__EXCERPTED TEXT__.
Segment Open
An alliance to bring more clinical trials for Parkinson's disease to India will expedite evaluations of innovative treatments in the United States and beyond, says its organizer.
"India is a prime place to do research and make a difference," says Dr. Kapil D. Sethi, director of the Medical College of Georgia Movement Disorders Program and project director of the Parkinson Research Alliance of India.
With the world's second largest population and a research infrastructure that must focus on communicable diseases, such as tuberculosis, leprosy and cholera, Parkinson's disease has not gotten a lot of attention in Dr. Sethi's homeland.
This need fits well with treatments under design and studies that focus on slowing disease progression and require evaluation in newly diagnosed patients who haven't started another treatment, says Dr. Sethi.
He hopes India will become the site of some of the first trials of these disease-slowing strategies, including natural supplements such as coenzyme Q10 and creatine, which appear to enhance the body's energy production. Other drugs under study seek better ways to modulate dopamine, a neurotransmitter critical to movement that is depleted in Parkinson's patients, as well as other neurotransmitters now known to play a role in the disease.
Segment Closed
__APPLY WHAT YOU READ__.
1. In the text on Parkinson's disease trials in India, who is the project director of the Parkinson Research Alliance of India?
2. Carry on writing the text on Parkinson's disease trials in India from its final sentence onward.

__DATASET ENTRIES__.
Segment Open
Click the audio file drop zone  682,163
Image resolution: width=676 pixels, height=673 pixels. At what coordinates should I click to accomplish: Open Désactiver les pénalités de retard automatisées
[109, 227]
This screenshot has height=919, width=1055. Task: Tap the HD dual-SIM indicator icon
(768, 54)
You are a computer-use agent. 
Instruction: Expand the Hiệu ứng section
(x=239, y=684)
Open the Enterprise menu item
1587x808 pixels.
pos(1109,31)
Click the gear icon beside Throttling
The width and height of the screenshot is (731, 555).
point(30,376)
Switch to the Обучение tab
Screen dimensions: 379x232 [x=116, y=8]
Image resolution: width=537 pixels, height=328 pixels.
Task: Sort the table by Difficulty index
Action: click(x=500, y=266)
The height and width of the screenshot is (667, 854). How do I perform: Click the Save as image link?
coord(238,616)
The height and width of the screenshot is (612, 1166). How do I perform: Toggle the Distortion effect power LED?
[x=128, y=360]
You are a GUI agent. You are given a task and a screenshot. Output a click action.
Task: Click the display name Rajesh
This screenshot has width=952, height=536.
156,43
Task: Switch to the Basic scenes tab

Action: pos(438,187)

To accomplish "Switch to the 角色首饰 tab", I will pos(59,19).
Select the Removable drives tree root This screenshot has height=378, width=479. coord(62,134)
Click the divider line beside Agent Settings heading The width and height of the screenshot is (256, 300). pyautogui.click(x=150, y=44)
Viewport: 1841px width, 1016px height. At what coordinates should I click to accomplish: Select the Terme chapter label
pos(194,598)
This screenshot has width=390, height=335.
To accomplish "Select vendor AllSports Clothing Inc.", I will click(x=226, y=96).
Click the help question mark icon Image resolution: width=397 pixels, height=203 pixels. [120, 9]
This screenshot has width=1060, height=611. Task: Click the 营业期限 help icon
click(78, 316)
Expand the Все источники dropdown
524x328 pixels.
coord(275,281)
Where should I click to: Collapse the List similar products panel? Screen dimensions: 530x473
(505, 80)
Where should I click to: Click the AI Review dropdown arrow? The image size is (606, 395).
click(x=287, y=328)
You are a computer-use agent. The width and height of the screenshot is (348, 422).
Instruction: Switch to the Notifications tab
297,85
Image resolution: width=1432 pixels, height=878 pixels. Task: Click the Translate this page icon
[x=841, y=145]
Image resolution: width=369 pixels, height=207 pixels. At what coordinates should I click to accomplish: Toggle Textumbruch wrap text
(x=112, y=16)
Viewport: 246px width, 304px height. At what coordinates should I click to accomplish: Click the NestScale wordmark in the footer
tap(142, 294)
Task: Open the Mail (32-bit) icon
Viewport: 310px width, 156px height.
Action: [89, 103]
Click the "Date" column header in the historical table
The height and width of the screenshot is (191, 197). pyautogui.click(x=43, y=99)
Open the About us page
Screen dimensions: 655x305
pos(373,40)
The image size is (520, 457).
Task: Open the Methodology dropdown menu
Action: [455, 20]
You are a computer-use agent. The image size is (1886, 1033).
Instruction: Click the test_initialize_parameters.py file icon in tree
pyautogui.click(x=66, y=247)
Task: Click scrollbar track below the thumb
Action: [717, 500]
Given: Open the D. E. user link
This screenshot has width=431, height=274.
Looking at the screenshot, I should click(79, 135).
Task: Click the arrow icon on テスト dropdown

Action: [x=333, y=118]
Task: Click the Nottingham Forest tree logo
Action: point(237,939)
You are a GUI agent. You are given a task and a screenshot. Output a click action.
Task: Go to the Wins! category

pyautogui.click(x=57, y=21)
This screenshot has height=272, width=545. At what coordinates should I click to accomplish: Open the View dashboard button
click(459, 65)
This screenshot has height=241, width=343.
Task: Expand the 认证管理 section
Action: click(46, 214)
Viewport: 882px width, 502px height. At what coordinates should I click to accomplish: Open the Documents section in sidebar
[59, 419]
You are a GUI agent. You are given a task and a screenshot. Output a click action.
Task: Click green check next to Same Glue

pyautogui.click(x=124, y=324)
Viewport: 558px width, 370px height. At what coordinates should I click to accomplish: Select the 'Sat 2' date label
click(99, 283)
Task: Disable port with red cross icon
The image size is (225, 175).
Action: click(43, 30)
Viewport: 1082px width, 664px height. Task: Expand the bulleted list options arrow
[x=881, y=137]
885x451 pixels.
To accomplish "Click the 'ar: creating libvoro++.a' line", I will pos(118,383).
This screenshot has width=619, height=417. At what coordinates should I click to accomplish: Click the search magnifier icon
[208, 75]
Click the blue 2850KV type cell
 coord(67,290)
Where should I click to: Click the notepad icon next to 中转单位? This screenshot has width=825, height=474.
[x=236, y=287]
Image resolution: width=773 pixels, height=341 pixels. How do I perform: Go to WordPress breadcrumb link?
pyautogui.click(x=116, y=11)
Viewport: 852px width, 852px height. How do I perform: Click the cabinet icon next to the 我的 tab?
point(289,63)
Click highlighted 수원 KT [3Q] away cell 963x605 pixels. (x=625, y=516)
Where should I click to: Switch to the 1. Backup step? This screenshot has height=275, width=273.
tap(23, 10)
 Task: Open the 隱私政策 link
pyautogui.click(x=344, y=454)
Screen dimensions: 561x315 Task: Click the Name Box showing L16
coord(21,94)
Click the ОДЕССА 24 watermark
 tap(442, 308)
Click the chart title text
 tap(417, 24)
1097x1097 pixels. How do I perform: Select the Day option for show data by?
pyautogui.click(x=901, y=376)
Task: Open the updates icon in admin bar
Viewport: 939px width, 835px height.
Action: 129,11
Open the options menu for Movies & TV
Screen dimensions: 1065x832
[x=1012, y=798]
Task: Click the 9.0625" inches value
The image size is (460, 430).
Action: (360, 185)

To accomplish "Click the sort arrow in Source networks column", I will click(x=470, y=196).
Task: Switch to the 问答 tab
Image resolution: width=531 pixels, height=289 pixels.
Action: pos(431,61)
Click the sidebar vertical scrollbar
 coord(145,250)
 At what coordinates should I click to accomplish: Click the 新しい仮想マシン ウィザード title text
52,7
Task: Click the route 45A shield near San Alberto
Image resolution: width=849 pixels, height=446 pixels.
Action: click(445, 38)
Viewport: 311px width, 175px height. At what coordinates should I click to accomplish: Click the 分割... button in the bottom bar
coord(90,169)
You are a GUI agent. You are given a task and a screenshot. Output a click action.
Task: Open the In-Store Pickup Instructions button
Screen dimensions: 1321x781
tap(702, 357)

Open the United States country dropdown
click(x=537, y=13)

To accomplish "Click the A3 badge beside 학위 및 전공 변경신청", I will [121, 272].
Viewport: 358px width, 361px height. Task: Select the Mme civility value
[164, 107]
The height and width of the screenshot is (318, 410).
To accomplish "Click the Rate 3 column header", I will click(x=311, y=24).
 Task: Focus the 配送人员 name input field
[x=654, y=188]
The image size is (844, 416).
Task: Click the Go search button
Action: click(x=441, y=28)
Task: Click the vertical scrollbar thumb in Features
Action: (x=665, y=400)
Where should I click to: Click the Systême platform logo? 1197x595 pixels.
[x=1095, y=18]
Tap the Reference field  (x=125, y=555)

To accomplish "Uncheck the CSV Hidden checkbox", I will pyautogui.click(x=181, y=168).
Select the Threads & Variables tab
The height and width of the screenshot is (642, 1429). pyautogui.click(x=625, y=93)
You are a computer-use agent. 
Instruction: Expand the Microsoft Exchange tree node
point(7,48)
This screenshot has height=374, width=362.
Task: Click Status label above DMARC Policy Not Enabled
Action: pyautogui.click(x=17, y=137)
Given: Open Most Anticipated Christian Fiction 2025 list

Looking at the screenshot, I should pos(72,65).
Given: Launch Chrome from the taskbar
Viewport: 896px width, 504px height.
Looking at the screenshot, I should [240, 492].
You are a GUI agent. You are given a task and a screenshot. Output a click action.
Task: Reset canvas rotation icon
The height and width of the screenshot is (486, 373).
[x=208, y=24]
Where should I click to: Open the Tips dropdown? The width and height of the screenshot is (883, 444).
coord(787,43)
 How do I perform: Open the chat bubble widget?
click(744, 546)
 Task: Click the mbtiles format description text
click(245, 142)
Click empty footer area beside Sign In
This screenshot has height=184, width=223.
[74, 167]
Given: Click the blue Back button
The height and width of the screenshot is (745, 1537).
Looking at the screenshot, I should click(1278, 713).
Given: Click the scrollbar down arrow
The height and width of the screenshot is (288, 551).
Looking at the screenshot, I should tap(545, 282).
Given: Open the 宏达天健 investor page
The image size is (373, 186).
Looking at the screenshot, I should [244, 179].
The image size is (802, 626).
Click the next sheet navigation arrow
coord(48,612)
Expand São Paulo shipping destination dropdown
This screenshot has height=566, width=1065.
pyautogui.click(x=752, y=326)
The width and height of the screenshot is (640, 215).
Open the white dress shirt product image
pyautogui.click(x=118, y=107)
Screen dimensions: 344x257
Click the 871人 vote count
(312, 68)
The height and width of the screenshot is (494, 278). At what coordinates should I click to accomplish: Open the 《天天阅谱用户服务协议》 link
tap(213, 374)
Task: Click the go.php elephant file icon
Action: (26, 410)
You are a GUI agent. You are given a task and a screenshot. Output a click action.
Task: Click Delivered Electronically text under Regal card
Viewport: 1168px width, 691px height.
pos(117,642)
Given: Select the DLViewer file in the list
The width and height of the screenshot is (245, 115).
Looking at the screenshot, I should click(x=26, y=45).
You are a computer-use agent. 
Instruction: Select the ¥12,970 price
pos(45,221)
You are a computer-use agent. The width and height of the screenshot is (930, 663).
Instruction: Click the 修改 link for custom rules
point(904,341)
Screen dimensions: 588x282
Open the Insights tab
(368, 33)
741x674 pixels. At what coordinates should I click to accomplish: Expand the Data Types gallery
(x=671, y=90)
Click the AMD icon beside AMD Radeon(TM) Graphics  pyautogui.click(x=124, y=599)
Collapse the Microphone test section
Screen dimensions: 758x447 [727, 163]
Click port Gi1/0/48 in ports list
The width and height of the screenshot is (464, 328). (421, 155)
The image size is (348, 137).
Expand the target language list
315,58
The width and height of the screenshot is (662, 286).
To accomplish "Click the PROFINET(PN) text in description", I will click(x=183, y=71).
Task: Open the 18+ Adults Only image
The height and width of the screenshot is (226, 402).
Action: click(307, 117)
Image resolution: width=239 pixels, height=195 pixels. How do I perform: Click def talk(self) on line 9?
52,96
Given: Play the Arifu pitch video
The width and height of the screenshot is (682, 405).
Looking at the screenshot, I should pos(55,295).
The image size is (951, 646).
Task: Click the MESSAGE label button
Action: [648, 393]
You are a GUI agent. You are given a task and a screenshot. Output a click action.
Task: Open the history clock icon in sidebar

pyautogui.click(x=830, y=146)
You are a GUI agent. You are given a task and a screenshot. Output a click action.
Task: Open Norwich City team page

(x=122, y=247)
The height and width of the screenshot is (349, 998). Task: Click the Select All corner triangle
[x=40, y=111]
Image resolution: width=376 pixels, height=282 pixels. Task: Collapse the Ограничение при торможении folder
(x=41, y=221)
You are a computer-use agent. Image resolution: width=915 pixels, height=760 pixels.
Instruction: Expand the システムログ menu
Segment Closed
__RESPONSES FOR EACH TASK__.
1. Dr. Kapil D. Sethi, director of the Medical College of Georgia Movement Disorders Program.

2.
An estimated 3 million to 5 million of India's one billion residents have Parkinson's disease, he says. With about 600 neurologists serving the country's population, most of these patients never see a neurologist, let alone one specializing in movement disorders, Dr. Sethi says. By comparison, the United States has about 17,000 neurologists serving 300 million people. He notes that while there are nearly 25 languages native to the densely populated country, the fact that English is common to nearly everyone should ease study initiatives.
Nov. 20, Dr. Sethi will chair an organizational meeting with 14 Indian movement disorders neurologists to discuss how the alliance will be organized. The Kinetics Foundation based in San Francisco, which supports Parkinson's disease research, will fund the initiative
"We want to stretch our dollar, do studies quickly in a large number of patients that are untapped right now," Dr. Sethi says. "There are only so many new Parkinson's disease patients who come to a large center like ours, so we need to reach beyond our borders. Also, as we talk about the design of research trials and this group, it will bring attention to Parkinson's disease in India and hopefully improve access. I think it will help people everywhere in the world."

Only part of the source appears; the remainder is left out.